- WORK INSTRUCTION: Scan the records below for the word "computer". Copy each line where it appears.

- DATA EXCERPTS:
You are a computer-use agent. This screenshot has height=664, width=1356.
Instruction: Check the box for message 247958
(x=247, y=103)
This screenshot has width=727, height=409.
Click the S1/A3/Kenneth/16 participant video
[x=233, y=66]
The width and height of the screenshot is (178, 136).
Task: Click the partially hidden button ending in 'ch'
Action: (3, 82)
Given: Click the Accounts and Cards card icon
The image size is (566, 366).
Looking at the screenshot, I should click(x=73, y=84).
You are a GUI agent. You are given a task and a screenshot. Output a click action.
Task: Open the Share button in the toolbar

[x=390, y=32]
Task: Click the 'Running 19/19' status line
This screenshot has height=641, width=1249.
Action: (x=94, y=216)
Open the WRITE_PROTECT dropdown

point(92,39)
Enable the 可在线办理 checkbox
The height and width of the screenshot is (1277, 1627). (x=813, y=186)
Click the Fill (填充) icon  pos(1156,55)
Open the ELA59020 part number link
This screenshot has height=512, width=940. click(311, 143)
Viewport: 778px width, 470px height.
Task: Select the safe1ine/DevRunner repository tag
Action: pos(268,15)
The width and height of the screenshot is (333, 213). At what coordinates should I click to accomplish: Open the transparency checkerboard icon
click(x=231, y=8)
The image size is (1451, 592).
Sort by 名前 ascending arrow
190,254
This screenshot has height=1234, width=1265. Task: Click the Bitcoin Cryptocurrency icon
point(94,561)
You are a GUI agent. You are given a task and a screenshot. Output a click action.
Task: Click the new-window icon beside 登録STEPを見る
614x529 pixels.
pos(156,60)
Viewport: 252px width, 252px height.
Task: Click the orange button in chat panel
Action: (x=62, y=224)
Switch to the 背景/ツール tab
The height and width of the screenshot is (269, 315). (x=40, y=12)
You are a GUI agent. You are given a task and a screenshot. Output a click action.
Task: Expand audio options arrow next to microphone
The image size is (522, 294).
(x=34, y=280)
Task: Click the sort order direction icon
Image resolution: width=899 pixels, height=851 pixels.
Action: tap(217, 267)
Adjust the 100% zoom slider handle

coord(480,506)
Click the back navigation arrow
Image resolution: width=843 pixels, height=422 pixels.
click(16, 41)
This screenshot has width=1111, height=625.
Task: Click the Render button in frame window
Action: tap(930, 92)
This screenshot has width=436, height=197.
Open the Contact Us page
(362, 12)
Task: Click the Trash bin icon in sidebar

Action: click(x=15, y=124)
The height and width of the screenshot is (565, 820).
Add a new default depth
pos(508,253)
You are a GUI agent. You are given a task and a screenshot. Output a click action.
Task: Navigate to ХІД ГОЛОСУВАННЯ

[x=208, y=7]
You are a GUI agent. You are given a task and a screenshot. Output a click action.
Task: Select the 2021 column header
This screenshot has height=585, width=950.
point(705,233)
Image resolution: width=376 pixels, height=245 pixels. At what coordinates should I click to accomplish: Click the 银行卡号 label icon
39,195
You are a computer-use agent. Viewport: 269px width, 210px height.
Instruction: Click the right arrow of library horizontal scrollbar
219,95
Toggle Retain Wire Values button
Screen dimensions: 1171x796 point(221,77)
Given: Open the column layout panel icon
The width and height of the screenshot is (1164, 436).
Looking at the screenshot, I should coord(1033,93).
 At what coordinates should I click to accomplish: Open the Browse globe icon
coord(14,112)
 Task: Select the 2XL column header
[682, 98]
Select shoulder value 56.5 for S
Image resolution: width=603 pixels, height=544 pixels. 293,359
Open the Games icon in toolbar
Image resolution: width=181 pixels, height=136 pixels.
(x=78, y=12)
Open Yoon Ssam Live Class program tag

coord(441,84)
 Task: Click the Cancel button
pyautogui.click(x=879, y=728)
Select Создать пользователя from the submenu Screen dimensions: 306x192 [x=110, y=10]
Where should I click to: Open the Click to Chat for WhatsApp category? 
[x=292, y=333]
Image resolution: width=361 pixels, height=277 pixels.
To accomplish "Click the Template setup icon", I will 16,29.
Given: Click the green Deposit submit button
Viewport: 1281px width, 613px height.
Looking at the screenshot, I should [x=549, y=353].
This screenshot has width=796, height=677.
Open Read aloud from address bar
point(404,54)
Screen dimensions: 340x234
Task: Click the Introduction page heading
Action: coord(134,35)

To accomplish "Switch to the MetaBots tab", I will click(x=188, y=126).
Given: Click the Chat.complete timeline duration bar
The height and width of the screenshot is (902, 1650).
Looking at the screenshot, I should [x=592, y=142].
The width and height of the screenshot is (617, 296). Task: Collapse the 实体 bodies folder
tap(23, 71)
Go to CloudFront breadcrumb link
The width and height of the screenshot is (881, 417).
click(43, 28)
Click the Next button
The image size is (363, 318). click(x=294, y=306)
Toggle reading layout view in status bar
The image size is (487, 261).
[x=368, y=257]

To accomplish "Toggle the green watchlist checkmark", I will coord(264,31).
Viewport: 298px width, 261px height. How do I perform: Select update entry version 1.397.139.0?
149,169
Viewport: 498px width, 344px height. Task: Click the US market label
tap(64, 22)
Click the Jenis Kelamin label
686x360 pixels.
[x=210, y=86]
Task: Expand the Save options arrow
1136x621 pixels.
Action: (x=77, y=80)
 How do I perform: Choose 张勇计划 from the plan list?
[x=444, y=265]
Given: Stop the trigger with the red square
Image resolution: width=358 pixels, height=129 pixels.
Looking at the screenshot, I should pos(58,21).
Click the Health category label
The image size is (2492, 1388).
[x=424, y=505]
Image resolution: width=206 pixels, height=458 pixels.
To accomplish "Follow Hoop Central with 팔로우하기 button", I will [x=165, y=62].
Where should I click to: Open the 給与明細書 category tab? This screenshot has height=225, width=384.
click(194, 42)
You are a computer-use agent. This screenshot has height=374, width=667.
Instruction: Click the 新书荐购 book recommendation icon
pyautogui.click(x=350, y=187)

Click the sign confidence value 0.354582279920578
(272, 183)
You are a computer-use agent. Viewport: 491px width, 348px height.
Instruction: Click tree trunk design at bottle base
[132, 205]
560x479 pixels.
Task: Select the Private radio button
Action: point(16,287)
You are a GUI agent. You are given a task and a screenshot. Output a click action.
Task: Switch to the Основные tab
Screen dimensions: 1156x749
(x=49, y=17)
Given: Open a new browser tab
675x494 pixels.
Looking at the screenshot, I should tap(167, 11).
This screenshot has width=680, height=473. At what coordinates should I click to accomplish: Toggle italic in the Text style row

- OUTPUT FOR THIS EXERCISE:
You are a computer-use agent. This screenshot has height=664, width=1356.
You are a computer-use agent. Viewport: 269px width, 210px height.
You are a computer-use agent. This screenshot has height=374, width=667.
You are a computer-use agent. Viewport: 491px width, 348px height.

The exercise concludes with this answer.